What on earth is the story with Codex and Github?

I really want to like Codex, and I can see that a lot of resources have been invested into it. However, from a professional’s perspective, the experience is quite frustrating. I understand how much work has gone into this, but with the resources available to OpenAI, it still feels lacking in several key areas.

1. What’s going on with PRs and naming?

Naming isn’t usually a strong suit for models, and that can be entertaining in some contexts. But when it comes to branches, it’s less amusing. The naming and management of branches in Codex feel arbitrary at times. It’s often unclear whether you’re creating a new branch or updating an existing one, and sometimes you’re even forced to switch branches halfway through. While coding is quick, following the progress on GitHub can be really confusing.

2. The interface to Codex (for professionals) should be on Github

I get that Codex is accessible from mobile devices, and that’s a nice feature, especially for late-night tasks. But it often feels like a mystery where the job ends up. Viewing file diffs is not intuitive, and there’s often little explanation of the changes that were made or why. And since Codex can sometimes be slow or unresponsive, you often need to prompt it to complete the task it was initially set to do.

For professional environments, it’s clear that GitHub provides the best UX for collaboration, and that’s where Codex should be integrated. GitHub has spent years perfecting its UX for both humans and bots, and that’s where Codex would be best used.

I appreciate the direction Anthropic is going with this, and I enjoy coding locally with 4.1 and using o3 remotely. But right now, Codex’s experience feels a bit fragmented and unpolished.

3. The environment should be docker-compose (or at least a standard CI actions setup)

The Codex setup file is quite detached from your local filesystem. It’s pasted into Codex, which means there’s no easy way to manage it in source control. And when you open multiple branches, it’s hard to know which one is which. If the setup file breaks, you essentially have to start over.

Instead of asking users to define professional-grade code in a proprietary setup file, it would be far more efficient to integrate with existing CI scripts and Docker files. Many of us have already set these up in our workflows, and it feels like Codex could benefit from a more standardized approach that’s easier to maintain and debug.

It seems like this was designed with a very isolated development environment in mind, but for those of us working with services like Postgres, Redis, and full-stack testing, it’s just not enough. We already have these processes defined in our CI pipelines.

4. Codex itself feels inconsistent

I’ve been really surprised by how difficult it is to get Codex to complete tasks reliably. While 4.1 in Windsurf is incredibly effective at following instructions, and o3 is powerful, Codex often falls short. It regularly ignores instructions or quits without completing tasks.

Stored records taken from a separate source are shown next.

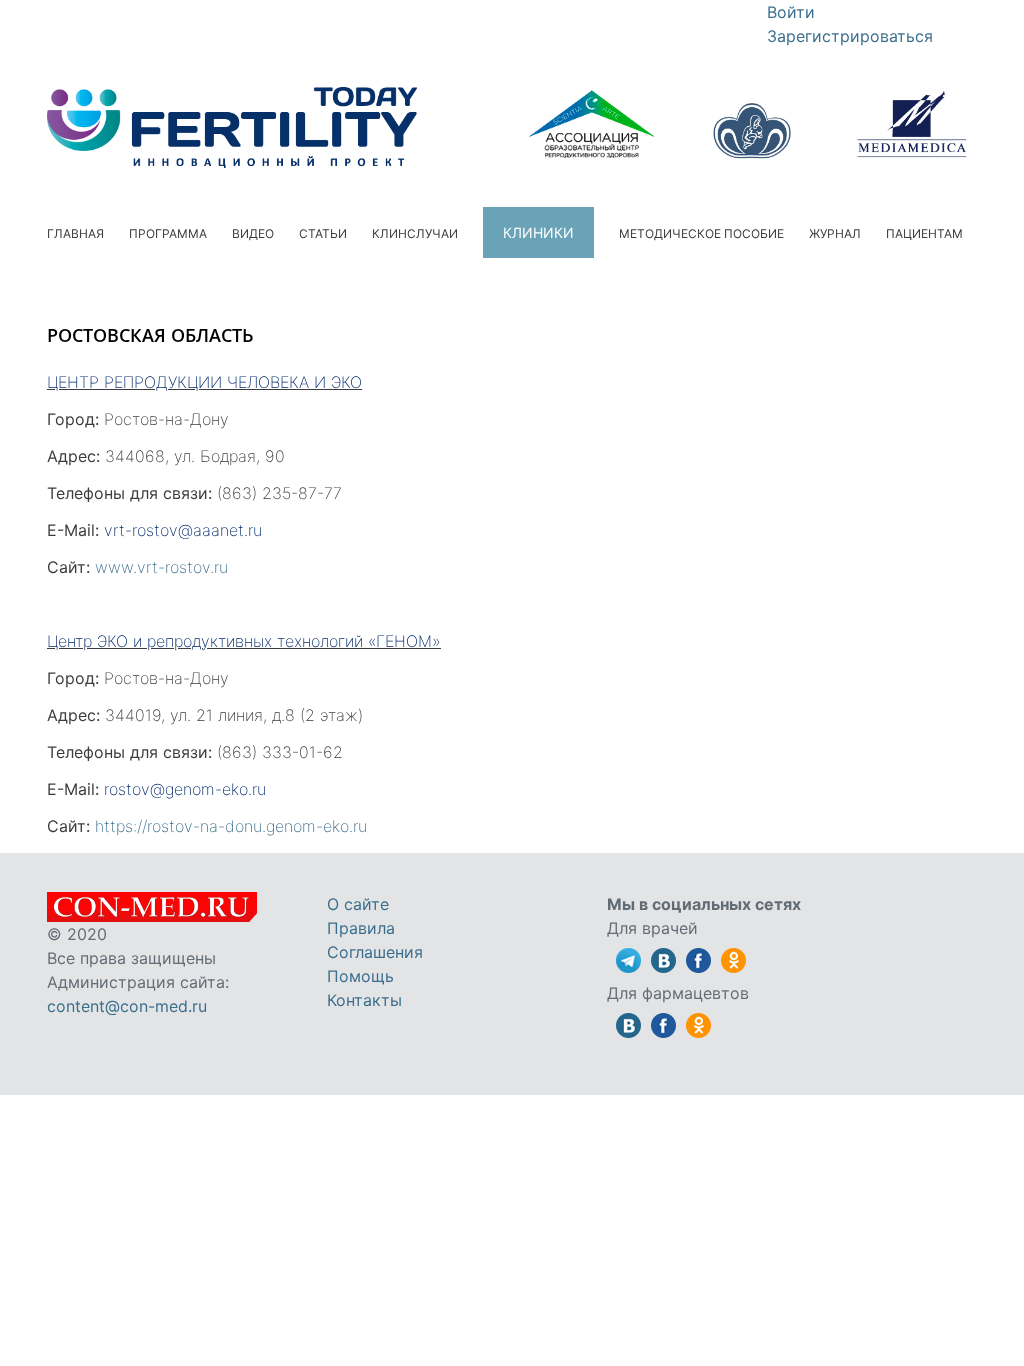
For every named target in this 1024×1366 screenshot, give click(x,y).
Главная (75, 233)
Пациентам (924, 233)
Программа (168, 233)
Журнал (835, 233)
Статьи (323, 233)
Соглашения (375, 952)
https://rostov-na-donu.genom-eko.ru (231, 826)
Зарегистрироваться (850, 36)
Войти (791, 12)
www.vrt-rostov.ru (161, 567)
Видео (253, 233)
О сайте (358, 904)
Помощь (360, 976)
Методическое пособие (701, 233)
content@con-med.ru (127, 1006)
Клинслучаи (415, 233)
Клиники (538, 232)
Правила (361, 928)
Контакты (364, 1000)
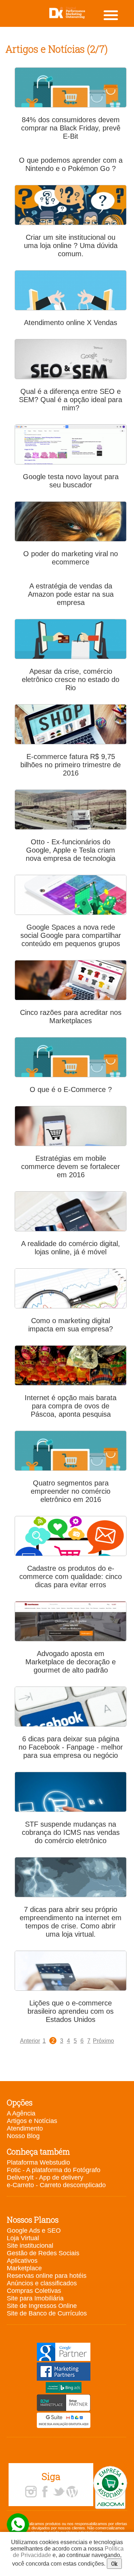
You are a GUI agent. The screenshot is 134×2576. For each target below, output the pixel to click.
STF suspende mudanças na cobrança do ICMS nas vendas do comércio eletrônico (71, 1832)
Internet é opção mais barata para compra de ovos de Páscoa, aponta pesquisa (70, 1406)
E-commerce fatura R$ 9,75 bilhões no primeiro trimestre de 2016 (70, 765)
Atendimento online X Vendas (70, 322)
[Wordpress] (72, 2492)
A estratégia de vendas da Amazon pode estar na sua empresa (71, 594)
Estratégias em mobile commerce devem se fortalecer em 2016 (70, 1166)
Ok (114, 2563)
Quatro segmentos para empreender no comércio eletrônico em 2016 (70, 1491)
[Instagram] (31, 2492)
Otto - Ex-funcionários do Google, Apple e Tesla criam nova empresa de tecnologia (70, 850)
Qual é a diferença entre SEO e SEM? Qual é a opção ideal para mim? (70, 399)
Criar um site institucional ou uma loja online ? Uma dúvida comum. (71, 245)
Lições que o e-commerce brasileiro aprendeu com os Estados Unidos (71, 2011)
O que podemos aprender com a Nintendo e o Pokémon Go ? (71, 164)
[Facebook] (45, 2492)
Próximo (103, 2041)
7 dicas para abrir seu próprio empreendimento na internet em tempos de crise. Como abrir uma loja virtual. (70, 1921)
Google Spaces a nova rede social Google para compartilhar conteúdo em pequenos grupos (70, 935)
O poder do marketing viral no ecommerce (70, 558)
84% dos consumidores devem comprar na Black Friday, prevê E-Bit (70, 128)
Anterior (30, 2041)
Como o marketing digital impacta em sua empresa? (70, 1325)
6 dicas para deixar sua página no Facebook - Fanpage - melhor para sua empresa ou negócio (71, 1747)
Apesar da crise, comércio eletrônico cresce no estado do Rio (70, 679)
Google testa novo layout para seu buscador (71, 481)
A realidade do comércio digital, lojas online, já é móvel (70, 1248)
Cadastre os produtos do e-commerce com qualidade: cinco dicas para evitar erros (70, 1576)
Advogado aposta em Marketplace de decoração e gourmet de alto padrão (70, 1662)
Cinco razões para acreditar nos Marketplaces (70, 1016)
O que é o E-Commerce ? (71, 1089)
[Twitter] (59, 2492)
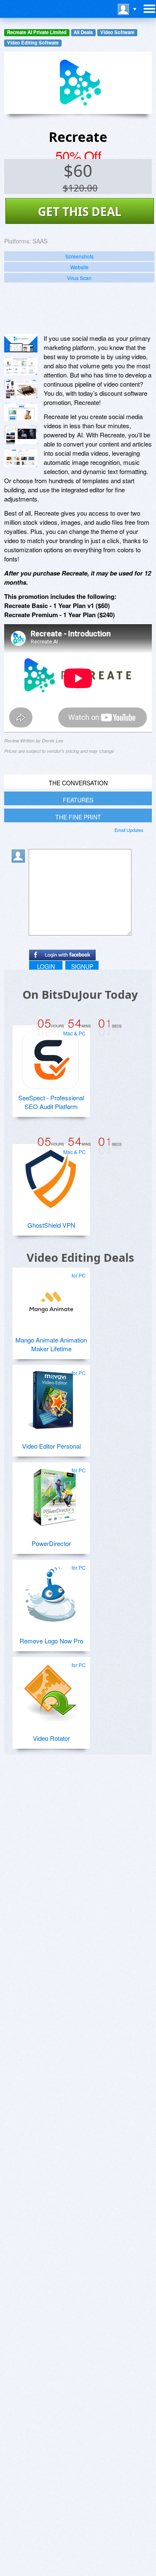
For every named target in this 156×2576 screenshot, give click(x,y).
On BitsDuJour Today (80, 994)
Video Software (117, 32)
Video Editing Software (33, 43)
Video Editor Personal (51, 1446)
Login (46, 966)
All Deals (83, 32)
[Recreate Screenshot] (20, 343)
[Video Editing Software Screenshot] (20, 366)
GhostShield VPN (51, 1225)
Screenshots (79, 256)
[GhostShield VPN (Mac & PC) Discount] (50, 1175)
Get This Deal (79, 211)
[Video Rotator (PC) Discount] (50, 1689)
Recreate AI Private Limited (37, 32)
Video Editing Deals (80, 1257)
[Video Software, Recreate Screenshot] (20, 457)
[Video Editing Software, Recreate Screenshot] (20, 434)
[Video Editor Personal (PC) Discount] (50, 1396)
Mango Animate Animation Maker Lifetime (51, 1344)
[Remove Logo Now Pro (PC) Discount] (50, 1591)
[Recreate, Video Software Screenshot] (20, 411)
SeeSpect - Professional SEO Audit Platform (51, 1102)
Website (79, 267)
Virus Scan (79, 277)
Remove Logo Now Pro (51, 1640)
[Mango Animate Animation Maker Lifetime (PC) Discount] (50, 1299)
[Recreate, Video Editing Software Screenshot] (20, 389)
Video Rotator (51, 1738)
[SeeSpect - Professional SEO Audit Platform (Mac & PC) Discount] (50, 1057)
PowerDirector (51, 1543)
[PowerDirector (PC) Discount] (50, 1494)
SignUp (82, 966)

Codex needs to break down tasks into smaller steps, maintain to-do lists, and follow through on them. If it doesn’t complete a task, it should be aware enough to suggest starting a new job or making adjustments. It should also have the humility to acknowledge when it’s missed something and offer alternative solutions.

I really want to love Codex, but right now it feels like it’s far from being ready for professional use. It’s too complex for newcomers to get set up easily, but also lacks the robustness to integrate into a professional workflow. I’m hopeful that with more refinement, it will get there, as the underlying models (like 4.1) show so much potential. This truly feels like the future of software development, and I’m excited to see where it goes.

Peter

Here’s a case in point. I have three jobs open at Codex:

For some of these I have requested the codex task to refine its original task and do more work. Now ideally the result of that would be either the same PR updated with thew new code OR a new PR opened to pull the new batch of code into the original branch. And if there is a new PR I’d expect it to have naming that reflects the PR it’s being merged into.

Instead, these are the PRs that Codex opens up for me:

  • Document mail interface status
  • feat: add docs viewer
  • docs: expand angular docs

And it’s also created four (4!) new branches:

  1. d92ewq-codex/document-full-angular-project-angular-frontend
  2. codex/document-legacy-rails-email-interface
  3. yr5f5x-codex/document-legacy-rails-email-interface
  4. codex/create-documentation-viewer-and-compile-script

There is so little consistency. The original Codex requests do, just about, seem to match the branch names - although what do we think the matching is between branch 2 and branch 3? I assume that branch 3 is probably a refinement of branch 2 and meant to be merged into it but frankly I’ve no idea.

But can you tell with confidence which PR title matches which task issued at Codex? I can’t. The tasks are all subtly different and because the PRs have been arbitrarily named I can’t be sure which PR relates to which task.

And then finally I have to match up the PRs to the branches. Since neither the branch names tell me much nor do the PR titles I’m really starting to get stuck now.

I know you have dreams of people firing off a job a minute but I cannot comprehend in what world that might be happening. You can’t even follow what’s going on between three of them!

I’m off to try Claude Code instead. I’ve got a lot of loyalty to OpenAI but the current state of Codex really is a mess.